次に、ランダム化比較対照試験のためのクリティーク項目に沿ってクリティークを進めていきました。このような教育介入や視覚的な介入は完全な盲検化が難しく、その点が研究の限界になりますが、研究を実施する際にはできるだけの対応は実施し、結果の解釈はその限界を意識しながら行う必要があるかと思われます。綿密に計画された研究であり、論文に記載が必要とされている項目も比較的漏れなく書かれていたため、論文としては読みやすく分かりやすかったという意見もありました。

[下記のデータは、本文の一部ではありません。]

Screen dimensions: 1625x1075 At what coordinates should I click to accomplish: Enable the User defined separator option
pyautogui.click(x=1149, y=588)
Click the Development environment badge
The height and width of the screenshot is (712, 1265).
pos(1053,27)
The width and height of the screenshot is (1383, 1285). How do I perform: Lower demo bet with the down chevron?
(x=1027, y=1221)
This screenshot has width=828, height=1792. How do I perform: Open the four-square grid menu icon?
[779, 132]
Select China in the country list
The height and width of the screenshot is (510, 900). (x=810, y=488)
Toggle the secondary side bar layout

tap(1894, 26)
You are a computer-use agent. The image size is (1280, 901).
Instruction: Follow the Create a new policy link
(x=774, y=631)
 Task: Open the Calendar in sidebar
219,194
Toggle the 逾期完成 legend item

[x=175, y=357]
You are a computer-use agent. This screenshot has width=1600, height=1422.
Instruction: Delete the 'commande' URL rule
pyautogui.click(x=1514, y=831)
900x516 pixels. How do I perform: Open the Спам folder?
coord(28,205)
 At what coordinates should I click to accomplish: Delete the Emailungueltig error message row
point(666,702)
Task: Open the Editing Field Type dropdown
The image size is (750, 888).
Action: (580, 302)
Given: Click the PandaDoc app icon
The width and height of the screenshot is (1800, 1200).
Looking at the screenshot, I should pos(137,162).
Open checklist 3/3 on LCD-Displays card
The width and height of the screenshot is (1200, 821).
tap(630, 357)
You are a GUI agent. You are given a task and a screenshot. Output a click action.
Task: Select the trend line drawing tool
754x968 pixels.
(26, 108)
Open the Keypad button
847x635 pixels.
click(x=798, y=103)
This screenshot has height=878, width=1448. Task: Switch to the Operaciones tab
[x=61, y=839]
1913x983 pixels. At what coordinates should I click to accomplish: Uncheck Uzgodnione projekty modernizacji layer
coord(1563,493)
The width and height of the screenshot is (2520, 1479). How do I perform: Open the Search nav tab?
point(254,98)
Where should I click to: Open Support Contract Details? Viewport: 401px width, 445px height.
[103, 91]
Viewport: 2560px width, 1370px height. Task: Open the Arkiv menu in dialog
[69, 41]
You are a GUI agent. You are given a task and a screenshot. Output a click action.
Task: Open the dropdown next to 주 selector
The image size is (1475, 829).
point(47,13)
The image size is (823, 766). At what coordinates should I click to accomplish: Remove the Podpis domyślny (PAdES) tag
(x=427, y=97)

この論文では、多面的な介入により手指衛生コンプライアンスが上がったと結論づけられていましたが、このような複雑な介入を、いかにしてそれぞれの施設で導入して実践できたのか、という点は論文からは読み取れませんでした。臨床実践の視点から読むと、そういった点について考察等で論じられていると、臨床でより活用しやすい論文になるのではないか、という意見が出ました。また、この論文では介入効果の評価対象を看護師に限定していましたが、日本でこのような研究を行う場合には、看護師だけでなく介護職を対象に含めて評価を行う必要があるだろう、という意見もありました。
加えて、今回取り上げた論文の介入内容は教育介入を含む多面的な介入でしたが、教育介入のアウトカムをどのように設定し評価するかが難しい、という話も出ました。このような多面的な介入は、薬による治療効果の評価とは異なり、多面的な介入の中のどの介入が効いているのかを明らかにすることが難しく、また、介入がどのように行動変容につながっているのか、ということをどう評価すれば良いか、という点についてもまだまだ検討が必要だと考えられます。
 
【感想】
今回のクリティークを通して、クラスターランダム化比較対照試験の実際について学び、考えることができて良かったと思います。日本では、感染管理分野において、このようにデザインされた介入研究はまだあまり行われていないですが、現場を改善するためのより良い介入を検討し、その効果を検証していくためには、今後こういったデザインの介入研究を進めていくことも必要だろうと思いました。また、医療従事者の感染対策に関する行動変容をどのように促し、それをどう評価するかについても、さらに研究を進めていく必要があると考えました。